I know this because my team holds calls with our customers year-round. We ask loads of questions, and here is what they’re saying: they need access to real world examples, want to learn how to coach teams inside their organizations and gain the ability to carry them forward even after the trainer is gone. Some are stuck at square one, seeking buy-in from management. Others want stories from outside Silicon Valley, and beyond software development. They want case studies by industry and a way to connect with one another to talk about what they’re going through. They seek tools, want to learn how to use metrics, and would love to snag a mentor. The good news? We’re listening. We have a blog, training program, annual conference, and have just announced our traveling road-show called Lean Startup Labs with an inaugural enterprise-focused summit taking place this Spring in NYC. But lookout Detroit, New Orleans, and more — we’re coming for you in 2016 with themes around startups, social good, education and more.

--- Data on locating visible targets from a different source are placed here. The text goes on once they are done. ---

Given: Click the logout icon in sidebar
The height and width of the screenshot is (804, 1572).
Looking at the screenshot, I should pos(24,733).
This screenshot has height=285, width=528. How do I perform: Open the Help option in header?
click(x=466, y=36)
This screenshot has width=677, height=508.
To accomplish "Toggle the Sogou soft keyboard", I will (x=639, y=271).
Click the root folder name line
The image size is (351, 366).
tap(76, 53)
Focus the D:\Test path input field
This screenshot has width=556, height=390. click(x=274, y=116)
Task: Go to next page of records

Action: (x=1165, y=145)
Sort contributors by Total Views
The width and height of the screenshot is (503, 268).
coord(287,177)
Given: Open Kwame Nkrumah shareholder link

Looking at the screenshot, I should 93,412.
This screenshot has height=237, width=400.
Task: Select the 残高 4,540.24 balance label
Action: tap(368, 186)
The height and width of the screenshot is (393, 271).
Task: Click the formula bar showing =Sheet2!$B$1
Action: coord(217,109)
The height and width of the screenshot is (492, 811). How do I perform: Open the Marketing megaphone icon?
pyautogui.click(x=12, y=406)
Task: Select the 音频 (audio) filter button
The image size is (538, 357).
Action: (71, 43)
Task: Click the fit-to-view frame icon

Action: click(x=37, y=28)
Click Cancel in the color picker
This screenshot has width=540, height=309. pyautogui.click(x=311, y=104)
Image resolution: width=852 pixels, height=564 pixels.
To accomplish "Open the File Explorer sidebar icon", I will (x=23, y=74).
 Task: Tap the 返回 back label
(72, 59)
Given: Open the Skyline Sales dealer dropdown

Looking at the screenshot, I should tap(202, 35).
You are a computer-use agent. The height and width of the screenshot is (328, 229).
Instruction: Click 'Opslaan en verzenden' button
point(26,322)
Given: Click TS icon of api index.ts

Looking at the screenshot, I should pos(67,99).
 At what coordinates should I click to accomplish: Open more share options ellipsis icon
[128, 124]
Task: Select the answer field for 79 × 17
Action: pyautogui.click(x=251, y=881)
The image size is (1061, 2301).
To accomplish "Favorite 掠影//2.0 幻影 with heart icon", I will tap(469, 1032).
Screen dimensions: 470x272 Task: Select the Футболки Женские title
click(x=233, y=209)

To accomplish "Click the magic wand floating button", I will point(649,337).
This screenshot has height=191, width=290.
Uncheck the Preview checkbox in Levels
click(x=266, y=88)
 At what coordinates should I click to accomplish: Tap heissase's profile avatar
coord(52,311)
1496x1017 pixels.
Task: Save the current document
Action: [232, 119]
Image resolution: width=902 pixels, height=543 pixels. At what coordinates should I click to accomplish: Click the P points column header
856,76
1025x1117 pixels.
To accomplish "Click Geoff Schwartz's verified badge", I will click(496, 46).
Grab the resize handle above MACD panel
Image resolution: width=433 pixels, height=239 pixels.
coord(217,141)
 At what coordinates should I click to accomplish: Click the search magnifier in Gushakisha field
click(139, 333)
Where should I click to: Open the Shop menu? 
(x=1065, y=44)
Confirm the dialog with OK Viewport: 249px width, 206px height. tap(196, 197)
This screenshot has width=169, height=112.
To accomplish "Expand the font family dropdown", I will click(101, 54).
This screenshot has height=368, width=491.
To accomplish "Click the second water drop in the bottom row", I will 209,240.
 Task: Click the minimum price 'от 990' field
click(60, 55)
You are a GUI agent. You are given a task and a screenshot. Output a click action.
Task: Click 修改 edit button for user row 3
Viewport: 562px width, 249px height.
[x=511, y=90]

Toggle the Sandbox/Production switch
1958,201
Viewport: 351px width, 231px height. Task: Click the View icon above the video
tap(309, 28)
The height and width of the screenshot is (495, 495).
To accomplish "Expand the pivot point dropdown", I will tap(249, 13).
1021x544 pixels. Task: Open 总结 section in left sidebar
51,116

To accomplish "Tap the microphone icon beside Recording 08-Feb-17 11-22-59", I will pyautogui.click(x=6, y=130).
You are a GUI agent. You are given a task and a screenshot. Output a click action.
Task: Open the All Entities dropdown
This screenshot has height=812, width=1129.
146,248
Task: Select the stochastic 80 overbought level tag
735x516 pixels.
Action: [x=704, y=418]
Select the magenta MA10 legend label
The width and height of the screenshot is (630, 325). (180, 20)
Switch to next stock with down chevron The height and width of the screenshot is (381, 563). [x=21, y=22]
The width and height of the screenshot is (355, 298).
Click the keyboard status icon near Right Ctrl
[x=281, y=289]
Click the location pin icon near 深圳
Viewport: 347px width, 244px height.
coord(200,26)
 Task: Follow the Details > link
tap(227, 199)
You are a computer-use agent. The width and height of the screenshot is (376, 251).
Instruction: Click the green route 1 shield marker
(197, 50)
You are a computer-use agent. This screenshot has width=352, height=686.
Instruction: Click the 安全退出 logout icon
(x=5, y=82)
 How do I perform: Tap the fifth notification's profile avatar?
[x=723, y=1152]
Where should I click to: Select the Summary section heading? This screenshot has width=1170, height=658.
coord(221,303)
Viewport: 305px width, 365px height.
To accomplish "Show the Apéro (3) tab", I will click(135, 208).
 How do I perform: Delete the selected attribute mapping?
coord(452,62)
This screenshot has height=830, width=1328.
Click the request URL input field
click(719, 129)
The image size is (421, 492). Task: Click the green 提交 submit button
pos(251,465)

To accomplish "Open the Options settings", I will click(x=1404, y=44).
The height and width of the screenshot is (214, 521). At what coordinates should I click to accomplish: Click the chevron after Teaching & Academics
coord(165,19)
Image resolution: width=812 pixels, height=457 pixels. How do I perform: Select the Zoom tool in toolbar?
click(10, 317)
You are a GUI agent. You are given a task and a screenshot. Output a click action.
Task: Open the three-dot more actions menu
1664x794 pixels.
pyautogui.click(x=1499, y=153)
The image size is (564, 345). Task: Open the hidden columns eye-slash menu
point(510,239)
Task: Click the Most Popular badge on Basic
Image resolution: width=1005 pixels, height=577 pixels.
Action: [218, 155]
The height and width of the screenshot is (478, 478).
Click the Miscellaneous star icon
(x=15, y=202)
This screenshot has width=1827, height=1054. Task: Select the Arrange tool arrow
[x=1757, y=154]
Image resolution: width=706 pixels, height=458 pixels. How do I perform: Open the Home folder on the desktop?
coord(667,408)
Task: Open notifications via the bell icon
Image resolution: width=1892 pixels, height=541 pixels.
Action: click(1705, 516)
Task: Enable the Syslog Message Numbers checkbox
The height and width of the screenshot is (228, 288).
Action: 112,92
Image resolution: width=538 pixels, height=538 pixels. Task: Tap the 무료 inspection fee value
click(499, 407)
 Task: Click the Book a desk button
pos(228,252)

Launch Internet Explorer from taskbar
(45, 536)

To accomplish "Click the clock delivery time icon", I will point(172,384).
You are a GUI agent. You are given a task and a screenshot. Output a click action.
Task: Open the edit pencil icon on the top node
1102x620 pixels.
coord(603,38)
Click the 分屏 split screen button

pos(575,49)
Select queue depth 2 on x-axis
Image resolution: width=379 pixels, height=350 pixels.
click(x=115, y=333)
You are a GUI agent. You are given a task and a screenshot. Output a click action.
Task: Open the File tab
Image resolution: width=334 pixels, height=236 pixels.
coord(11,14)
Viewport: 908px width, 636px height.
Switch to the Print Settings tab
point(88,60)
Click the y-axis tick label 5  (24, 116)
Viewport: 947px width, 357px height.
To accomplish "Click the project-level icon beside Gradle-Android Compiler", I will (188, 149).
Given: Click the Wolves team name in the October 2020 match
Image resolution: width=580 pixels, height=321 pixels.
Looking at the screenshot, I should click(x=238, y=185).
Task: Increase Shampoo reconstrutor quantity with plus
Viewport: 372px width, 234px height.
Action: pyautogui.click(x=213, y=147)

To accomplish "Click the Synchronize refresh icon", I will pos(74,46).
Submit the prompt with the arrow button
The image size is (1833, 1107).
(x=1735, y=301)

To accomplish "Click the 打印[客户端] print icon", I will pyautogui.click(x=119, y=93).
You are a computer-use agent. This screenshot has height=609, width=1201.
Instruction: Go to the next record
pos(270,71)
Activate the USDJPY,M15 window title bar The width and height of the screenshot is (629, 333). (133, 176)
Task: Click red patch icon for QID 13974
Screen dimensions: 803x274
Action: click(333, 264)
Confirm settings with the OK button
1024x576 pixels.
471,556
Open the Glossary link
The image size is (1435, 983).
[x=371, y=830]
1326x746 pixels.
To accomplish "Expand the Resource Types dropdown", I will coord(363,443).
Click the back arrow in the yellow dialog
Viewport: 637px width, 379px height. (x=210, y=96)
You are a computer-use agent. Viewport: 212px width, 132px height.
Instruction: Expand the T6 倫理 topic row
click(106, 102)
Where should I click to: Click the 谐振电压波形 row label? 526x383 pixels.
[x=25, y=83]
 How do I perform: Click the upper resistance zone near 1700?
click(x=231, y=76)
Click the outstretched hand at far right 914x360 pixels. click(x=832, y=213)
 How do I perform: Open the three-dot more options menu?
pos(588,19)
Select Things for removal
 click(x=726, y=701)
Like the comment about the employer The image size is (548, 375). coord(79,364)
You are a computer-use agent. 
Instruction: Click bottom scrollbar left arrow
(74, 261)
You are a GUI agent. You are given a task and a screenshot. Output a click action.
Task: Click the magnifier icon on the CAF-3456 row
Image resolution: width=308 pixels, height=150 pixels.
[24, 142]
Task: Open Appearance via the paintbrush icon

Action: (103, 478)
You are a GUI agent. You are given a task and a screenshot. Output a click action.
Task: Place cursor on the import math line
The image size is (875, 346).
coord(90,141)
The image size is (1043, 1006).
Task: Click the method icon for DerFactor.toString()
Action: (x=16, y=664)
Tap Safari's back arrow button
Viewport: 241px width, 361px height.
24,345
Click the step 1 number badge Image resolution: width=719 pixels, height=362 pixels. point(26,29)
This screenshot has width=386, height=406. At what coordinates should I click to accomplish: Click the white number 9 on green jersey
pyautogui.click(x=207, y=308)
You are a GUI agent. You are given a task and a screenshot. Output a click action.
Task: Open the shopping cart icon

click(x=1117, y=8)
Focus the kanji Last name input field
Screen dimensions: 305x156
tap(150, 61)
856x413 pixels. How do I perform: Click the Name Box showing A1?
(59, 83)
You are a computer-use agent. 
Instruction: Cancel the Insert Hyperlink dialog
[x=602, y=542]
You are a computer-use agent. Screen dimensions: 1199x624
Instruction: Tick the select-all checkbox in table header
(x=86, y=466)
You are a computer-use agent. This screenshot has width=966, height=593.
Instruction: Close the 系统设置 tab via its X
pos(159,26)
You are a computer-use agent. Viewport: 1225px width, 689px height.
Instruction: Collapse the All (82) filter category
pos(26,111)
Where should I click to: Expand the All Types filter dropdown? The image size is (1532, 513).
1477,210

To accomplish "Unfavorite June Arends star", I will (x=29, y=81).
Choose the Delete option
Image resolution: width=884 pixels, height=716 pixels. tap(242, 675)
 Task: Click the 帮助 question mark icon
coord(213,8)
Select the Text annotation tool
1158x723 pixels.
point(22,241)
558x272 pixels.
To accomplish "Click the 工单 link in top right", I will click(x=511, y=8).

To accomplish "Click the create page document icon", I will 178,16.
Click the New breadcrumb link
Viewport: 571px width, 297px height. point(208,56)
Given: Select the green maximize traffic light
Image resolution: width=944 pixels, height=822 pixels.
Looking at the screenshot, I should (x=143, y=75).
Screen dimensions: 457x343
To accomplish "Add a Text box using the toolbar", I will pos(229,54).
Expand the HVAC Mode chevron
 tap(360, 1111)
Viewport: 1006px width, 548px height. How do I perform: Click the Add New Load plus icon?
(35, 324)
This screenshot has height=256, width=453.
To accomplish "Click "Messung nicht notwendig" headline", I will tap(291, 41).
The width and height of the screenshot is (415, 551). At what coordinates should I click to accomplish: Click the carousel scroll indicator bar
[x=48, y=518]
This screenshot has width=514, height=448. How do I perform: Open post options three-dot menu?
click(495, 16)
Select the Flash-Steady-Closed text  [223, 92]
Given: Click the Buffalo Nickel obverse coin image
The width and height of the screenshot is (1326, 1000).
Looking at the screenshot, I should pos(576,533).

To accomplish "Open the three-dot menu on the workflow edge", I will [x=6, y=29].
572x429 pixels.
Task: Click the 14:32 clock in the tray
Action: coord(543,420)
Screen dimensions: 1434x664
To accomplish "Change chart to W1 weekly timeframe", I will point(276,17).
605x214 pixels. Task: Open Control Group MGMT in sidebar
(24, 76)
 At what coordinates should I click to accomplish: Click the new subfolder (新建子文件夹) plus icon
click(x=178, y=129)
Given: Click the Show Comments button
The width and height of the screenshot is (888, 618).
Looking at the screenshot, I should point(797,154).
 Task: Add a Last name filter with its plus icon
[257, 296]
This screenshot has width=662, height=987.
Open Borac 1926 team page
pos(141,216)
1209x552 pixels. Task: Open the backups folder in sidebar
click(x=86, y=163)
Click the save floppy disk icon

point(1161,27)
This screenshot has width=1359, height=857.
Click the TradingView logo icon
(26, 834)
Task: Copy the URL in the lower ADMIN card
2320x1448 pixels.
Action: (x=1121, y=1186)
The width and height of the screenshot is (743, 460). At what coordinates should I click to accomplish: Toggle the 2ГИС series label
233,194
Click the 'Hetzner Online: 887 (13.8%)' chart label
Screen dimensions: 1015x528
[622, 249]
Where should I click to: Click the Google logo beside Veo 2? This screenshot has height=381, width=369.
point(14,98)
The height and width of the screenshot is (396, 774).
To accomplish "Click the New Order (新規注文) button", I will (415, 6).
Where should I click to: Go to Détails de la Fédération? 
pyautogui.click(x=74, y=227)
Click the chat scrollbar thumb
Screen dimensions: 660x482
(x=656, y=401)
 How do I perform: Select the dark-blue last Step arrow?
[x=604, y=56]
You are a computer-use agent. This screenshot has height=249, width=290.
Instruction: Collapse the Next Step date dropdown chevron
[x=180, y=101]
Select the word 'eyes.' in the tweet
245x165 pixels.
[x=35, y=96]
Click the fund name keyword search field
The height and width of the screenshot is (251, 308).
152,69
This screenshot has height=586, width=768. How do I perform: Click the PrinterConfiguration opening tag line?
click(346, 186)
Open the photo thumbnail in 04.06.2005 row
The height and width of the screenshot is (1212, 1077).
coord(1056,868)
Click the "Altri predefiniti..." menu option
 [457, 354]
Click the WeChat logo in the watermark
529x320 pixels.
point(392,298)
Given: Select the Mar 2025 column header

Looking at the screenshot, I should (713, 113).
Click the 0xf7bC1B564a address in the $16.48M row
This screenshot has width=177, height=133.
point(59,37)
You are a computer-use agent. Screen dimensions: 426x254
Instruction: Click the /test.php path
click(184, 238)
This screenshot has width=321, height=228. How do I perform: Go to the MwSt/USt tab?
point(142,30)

Our company has so many stories and so much advice to share in many forms. In 2016 we’re going to get it all organized so that all of you can more easily access it. Want to learn how to build an mvp in the enterprise in the field of healthcare, for example? We’ve got you covered. Companies are looking to us to help them scale programs like GE’s FastWorks. Lean Startup Company houses the best faculty and advisors in the world of Lean Startup, and if we don’t have the solution, we’ll help you find someone who does.
Then and now.
People used to do stuff the old way; you know, spend years building something before they ever put it in the hands of a customer. One of the most exciting parts of my job is talking to people who are finding Lean Startup for the first time, helping them gain support from their peers or superiors, and seeing their utter enthusiasm for this stuff. People are using Lean Startup in new and unique ways. Some we don’t recommend, like dating or child-rearing. Others, we’ve found inspiring.
Erica Swallow from Little Rock, AK is using Lean Startup in high schools. Ken Howard is using it at his church. Tiffani Bell used the approach to build a nonprofit that tackles the Detroit water shortage. Anthony Fraser uses it to bring entrepreneurship to underrepresented, minority, and low-income communities.
Continuing to consume Lean Startup education.
As a kid who grew up in small-town Indiana, I never thought I’d be hanging out with so many authors. Practitioners are writing books, teaching masterclasses, and hosting meetups around the globe. Eric Ries, my business partner and author of The Lean Startup, recently became the most successful author in Kickstarter history for crowdsourcing a workbook called The Leader’s Guide, which is the mvp for his next book, The Startup Way. He’s currently using a community platform called Mightybell to engage thousands of people in the curriculum he’s developed over the past few years during his work with startups and corporations.
Helping folks learn from each other.
We’ve created a Slack channel, LinkedIn group, ambassador program, and university outreach program. We give free Lean Startup 101 training courses to accelerators and startups, invite underserved groups to our annual conference, and provide a livestream at no cost. As an organization we’re always looking to support people beyond our little bubble, and beyond tech. One of the potential clients I’m most excited about working with in the near future is the Environmental Protection Agency (EPA).
The movement continues to grow and evolve, and what my team is doing right now is an mvp for the future of Lean Startup.
We interact with the world through our blog, engage with everyday stories by hosting you on our webcast and podcast series’, thousands of people gather at our annual conference and in dozens of cities around the world via livestream, and nearly everyday I get to talk to someone new about our training program.
Not everyone can build rocketships or cure diseases, but I believe that the people in our community are tackling some of the biggest issues of our time. Lean Startup practitioners are a serious group of learners, and we welcome you to continue to learn and grow with us as we step into 2016.